A statistical test focusing on eventual relations among the maximum desorption values and the properties of the different soils showed a significant and positive correlation with sand content (r = 0.45, p < 0.05), and a negative correlation with clay content (r = −0.43, p < 0.05). Therefore, clays would have an important role in the intensity of the adsorption, reducing the reversibility of the process.

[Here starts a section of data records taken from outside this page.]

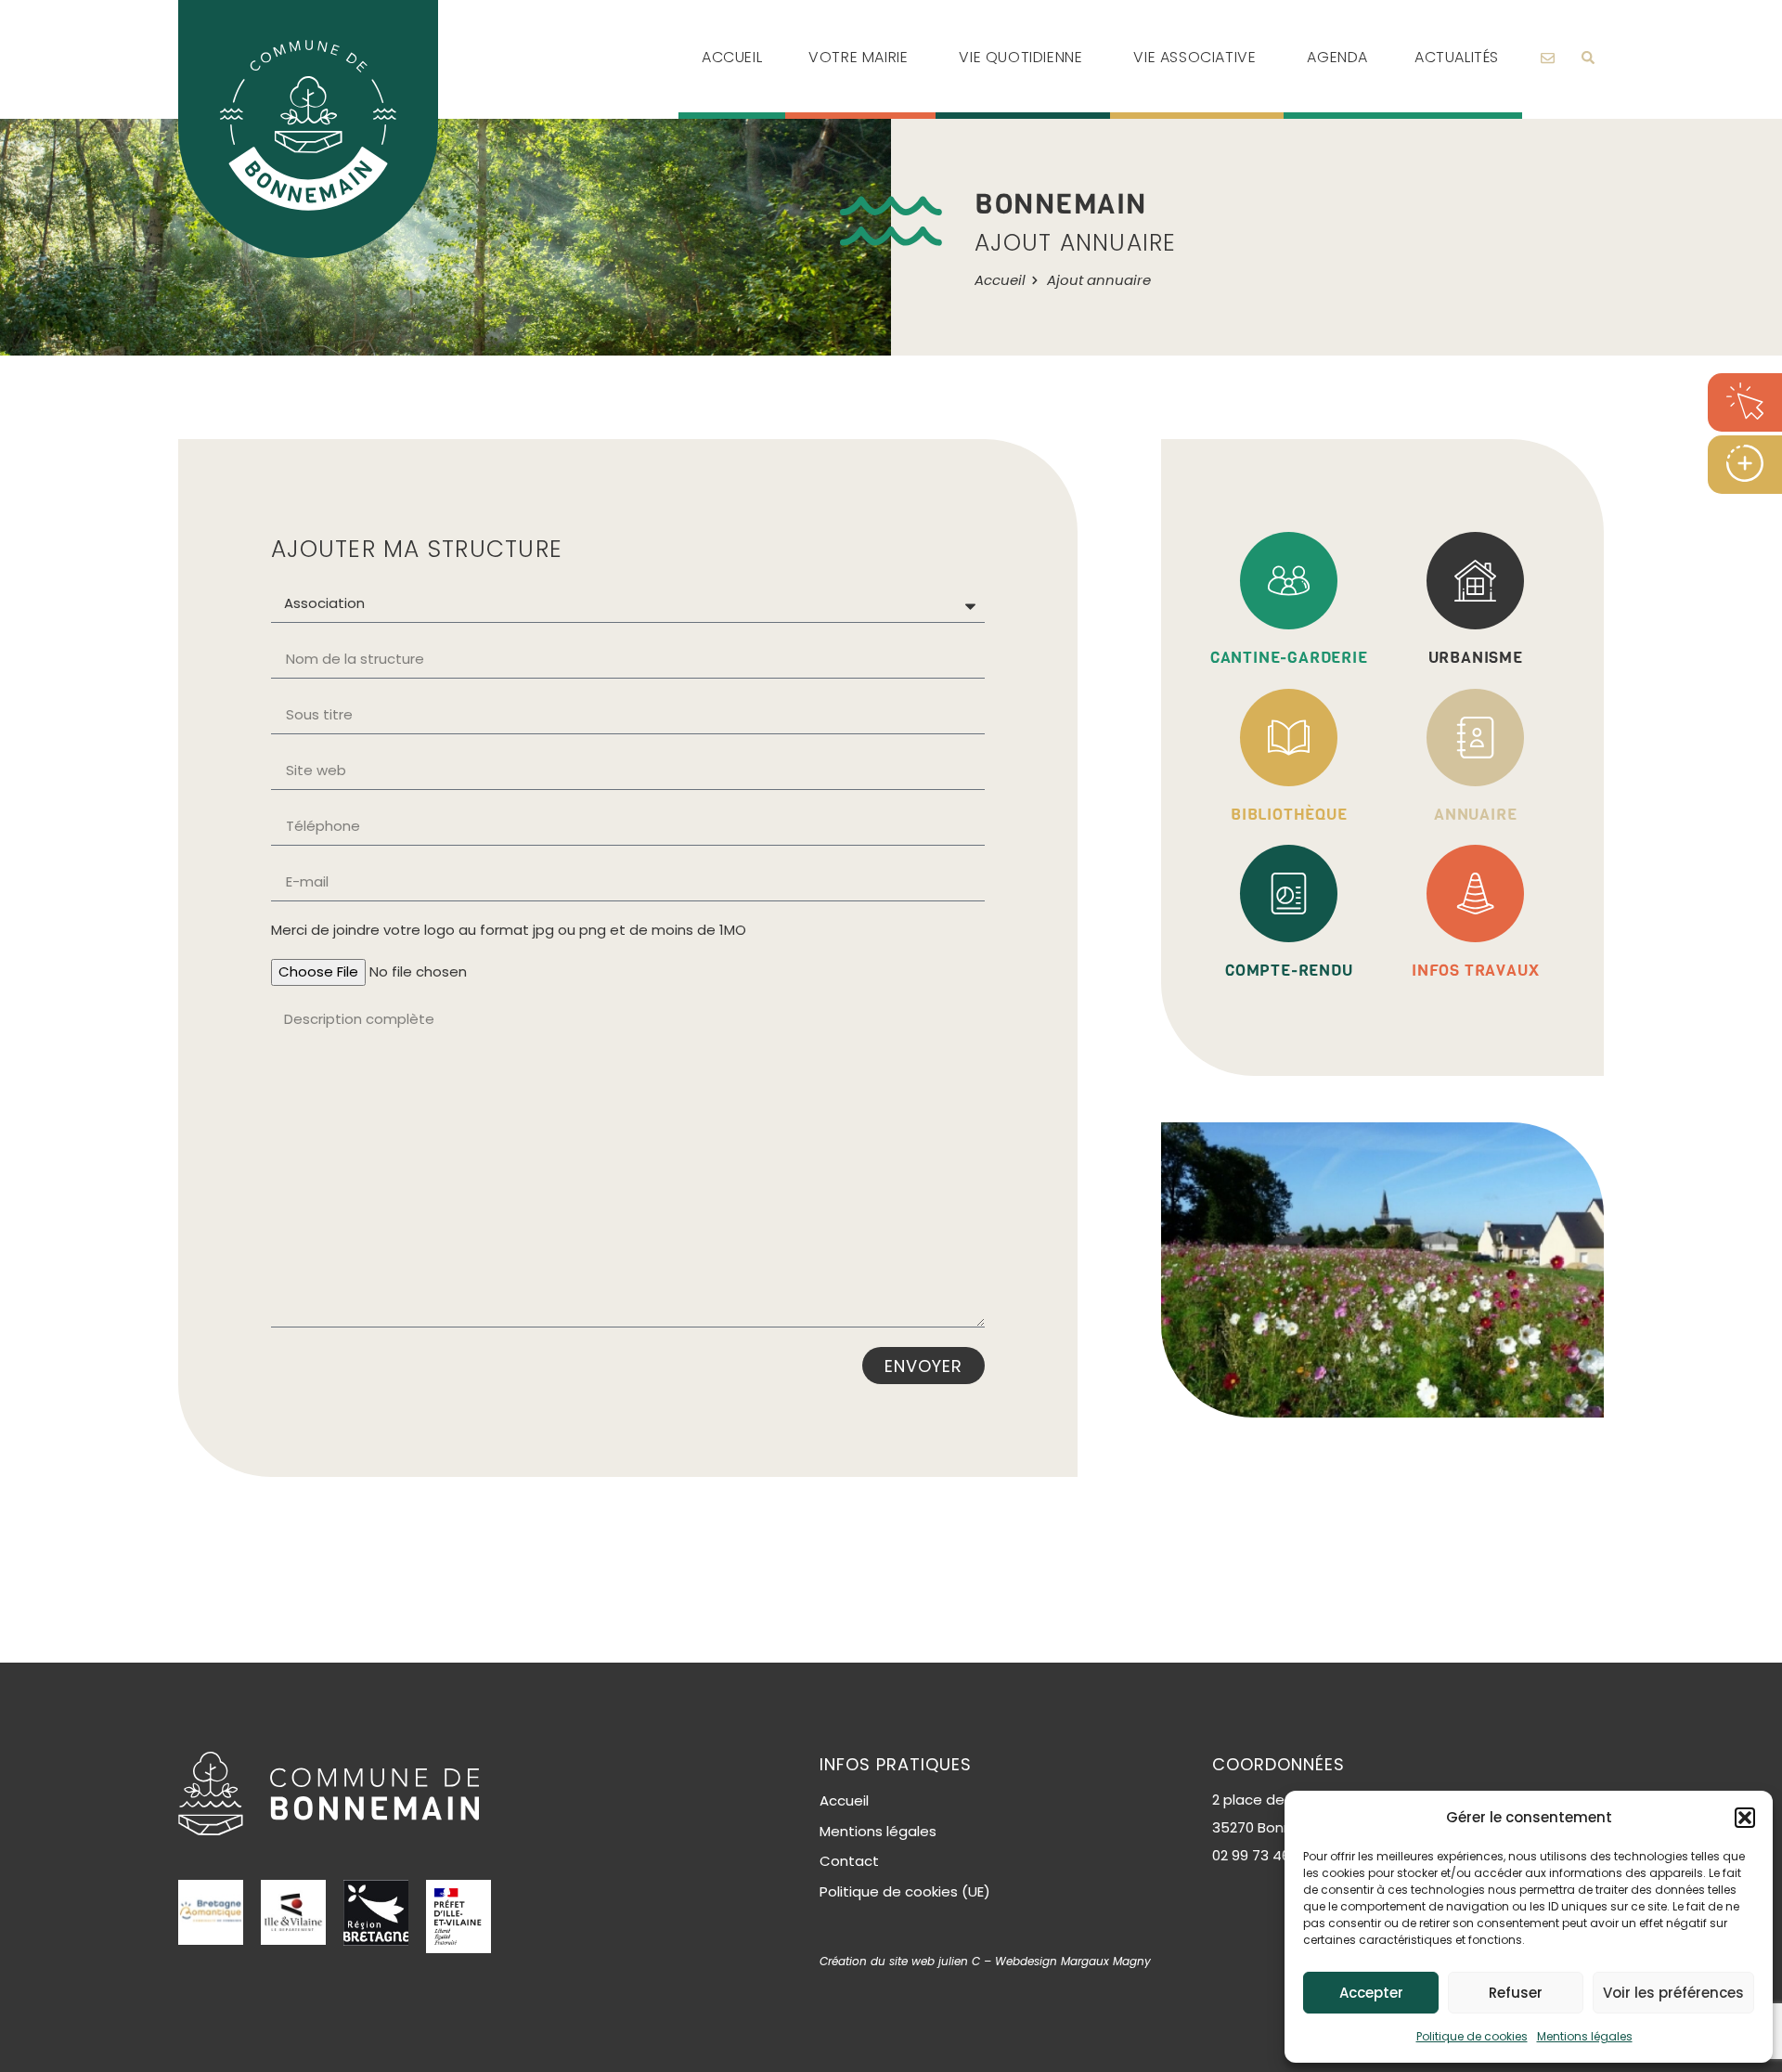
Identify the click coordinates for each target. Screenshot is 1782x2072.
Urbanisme (1475, 657)
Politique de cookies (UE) (905, 1891)
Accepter (1371, 1992)
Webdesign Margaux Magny (1073, 1961)
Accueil (844, 1800)
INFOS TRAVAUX (1475, 970)
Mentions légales (1585, 2036)
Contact (849, 1861)
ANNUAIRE (1475, 814)
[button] (1745, 1817)
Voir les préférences (1673, 1992)
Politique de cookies (1472, 2036)
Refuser (1516, 1992)
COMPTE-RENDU (1289, 970)
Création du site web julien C (900, 1961)
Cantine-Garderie (1289, 657)
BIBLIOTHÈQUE (1289, 814)
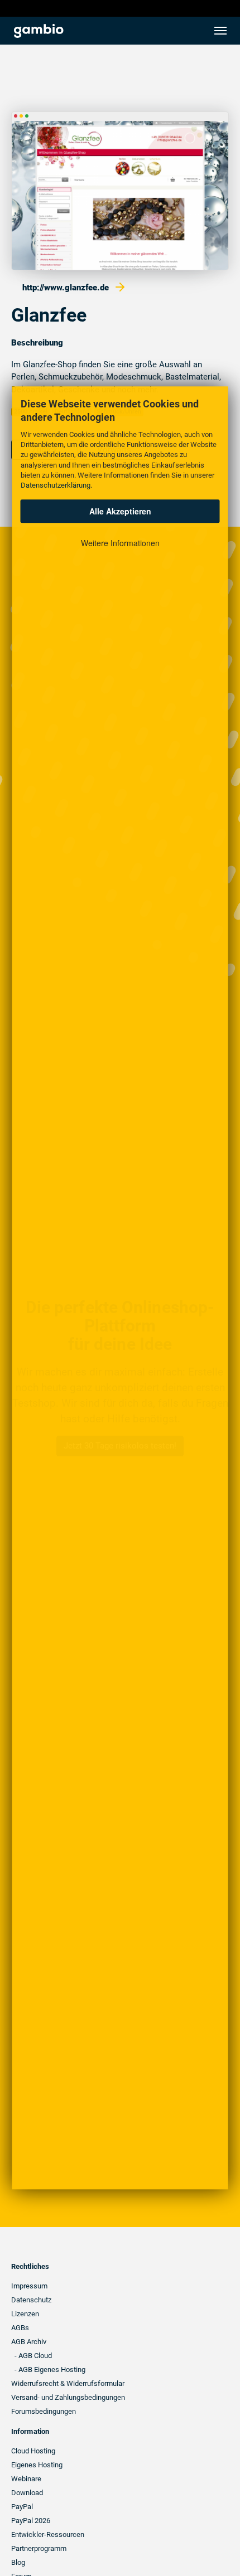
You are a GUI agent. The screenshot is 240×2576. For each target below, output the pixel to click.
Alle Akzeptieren (120, 511)
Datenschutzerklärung (55, 485)
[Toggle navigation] (220, 31)
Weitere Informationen (120, 542)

Analyzing desorption data presented in percentage (Table 2), CFX desorption was always below 8% (and below 1% in most cases), evidencing that adsorption has low reversibility in the soils of the current study, as previously observed in other Galician soils for tetracycline antibiotics [40], and contrary to what was found for sulfonamides, in which desorption exceeded 50% in some cases [41]. The marked differences among adsorption and desorption scores indicate the relevance of hysteresis affecting these processes.

4. Conclusions

In the agricultural soils included in this study, the adsorption of the antibiotic cefuroxime (CFX) was dependent on the pH of the soil, with the highest adsorption corresponding to those soils having higher pH values. In the case of forest soils, which had a very acidic pH, their high organic matter contents would explain the high CFX adsorption obtained. Regarding desorption, it was below 1% in most cases, indicating the low reversibility of the adsorption process, especially in soils with a higher proportion of clay. Adsorption data fitted better to the Freundlich than to the Linear and Langmuir models. The correlations of Freundlich’s K_F parameter and the K_d parameter of the Linear model with soil characteristics indicate that the most important factors in adsorption are pH and the concentrations of exchangeable Ca and Mg, probably due to their influence on the electric charges of colloids and the formation of cationic bridges. These results can be considered relevant in terms of the evaluation of the possible evolution of the antibiotic CFX when it reaches the soil as a contaminant, affecting its retention/release. Therefore, there is a probability that it will be mobilized into water bodies or absorbed by plants, entering the food chain, with have consequent environmental and public health repercussions.